We usually think of age as the length of time we have been alive, which happens at the same rate for everyone. However, we often associate old age with a decline in brain health, which is not the same for everyone. Some brain health decline is fast and steep, while others have almost no decline. These individual differences impede separating normal ageing from the earliest signs of neurodegeneration. If we could distinguish them, therapies for the latter might be more successful. Lifestyle and genetics are influential to individual brain health. Their continued impact across a lifespan creates a spectrum of outcomes. Beneficial lifestyle choices plenish resources that could cushion brain health from later insults. Detrimental factors can advance disease progression by stimulating the root cause. They may also spend existing resources, reducing support for prospective issues. We use neuroimaging to observe brain changes linked to these factors. We combine imaging methods to understand the effect of age on structure and function. Knowing how we expect the brain to change also informs disease research. For example, unexpected changes may suggest susceptibility to disease.
Project aims
- Better understand how genetics and environments can alter an individual’s ageing brain health.
- Develop translational biomarkers that are sensitive to ageing outcomes in animals and humans.
References
- Brusini, I., MacNicol, E., Kim, E., Smedby, Ö., Wang, C., Westman, E., Veronese, M., Turkheimer, F.E. and Cash, D., [Pre-print] (2021). MRI-derived brain age as a biomarker of ageing in rats: validation using a healthy lifestyle intervention. bioRxiv.

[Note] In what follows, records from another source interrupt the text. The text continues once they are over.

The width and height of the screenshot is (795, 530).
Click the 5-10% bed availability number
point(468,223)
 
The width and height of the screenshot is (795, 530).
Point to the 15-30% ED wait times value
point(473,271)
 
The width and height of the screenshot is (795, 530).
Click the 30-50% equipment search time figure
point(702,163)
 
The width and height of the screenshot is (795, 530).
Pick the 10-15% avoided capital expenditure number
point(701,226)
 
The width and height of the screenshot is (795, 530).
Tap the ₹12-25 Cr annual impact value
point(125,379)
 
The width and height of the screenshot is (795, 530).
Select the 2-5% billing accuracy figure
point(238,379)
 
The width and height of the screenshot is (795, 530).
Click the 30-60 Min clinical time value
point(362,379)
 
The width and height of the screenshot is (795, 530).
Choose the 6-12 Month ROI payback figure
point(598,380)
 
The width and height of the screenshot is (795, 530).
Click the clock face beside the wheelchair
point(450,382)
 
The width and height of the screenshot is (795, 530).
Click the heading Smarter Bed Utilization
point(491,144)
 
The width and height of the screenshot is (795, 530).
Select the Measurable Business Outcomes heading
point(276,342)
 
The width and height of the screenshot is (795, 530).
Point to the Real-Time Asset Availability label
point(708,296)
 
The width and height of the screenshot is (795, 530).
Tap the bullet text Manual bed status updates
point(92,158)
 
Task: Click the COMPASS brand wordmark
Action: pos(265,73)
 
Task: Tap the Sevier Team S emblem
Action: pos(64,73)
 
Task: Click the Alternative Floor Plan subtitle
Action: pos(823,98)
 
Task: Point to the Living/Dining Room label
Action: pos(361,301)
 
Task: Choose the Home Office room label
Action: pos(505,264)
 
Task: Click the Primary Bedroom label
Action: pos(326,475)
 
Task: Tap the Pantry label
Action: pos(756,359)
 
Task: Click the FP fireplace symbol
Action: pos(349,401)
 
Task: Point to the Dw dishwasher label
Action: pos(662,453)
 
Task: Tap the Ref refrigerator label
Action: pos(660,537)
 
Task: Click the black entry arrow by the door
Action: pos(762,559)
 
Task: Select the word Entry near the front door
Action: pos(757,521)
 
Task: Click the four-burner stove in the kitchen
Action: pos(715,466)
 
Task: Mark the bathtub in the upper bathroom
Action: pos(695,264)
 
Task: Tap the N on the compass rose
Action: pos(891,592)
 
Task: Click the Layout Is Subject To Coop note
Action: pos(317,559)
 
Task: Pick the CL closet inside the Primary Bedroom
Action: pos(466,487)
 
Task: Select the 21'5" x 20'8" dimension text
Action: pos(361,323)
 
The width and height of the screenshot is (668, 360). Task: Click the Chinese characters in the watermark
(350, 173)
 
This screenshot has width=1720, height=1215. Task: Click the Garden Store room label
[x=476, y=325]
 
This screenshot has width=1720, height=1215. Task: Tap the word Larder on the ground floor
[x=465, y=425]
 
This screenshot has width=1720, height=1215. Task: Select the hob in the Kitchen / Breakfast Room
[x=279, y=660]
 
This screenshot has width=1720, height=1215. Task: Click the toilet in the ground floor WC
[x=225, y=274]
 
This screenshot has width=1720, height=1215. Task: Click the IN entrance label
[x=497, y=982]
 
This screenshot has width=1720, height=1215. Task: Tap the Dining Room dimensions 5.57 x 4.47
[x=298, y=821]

- MacNicol E., Wright, P., Kim, E., Brusini, I., Esteban, O., Simmons, C., Turkheimer, F., et al. [Pre-print] (2021), “Age-specific adult rat brain MRI templates and tissue probability maps”, OSF Preprints, 17 February, available at:https://doi.org/10.31219/osf.io/htgqn.
- MacNicol, E (2021). ‘Longitudinal Characterisation of Healthy Ageing in Rats using Multimodal Magnetic Resonance Imaging’, PhD thesis, King’s College London, London.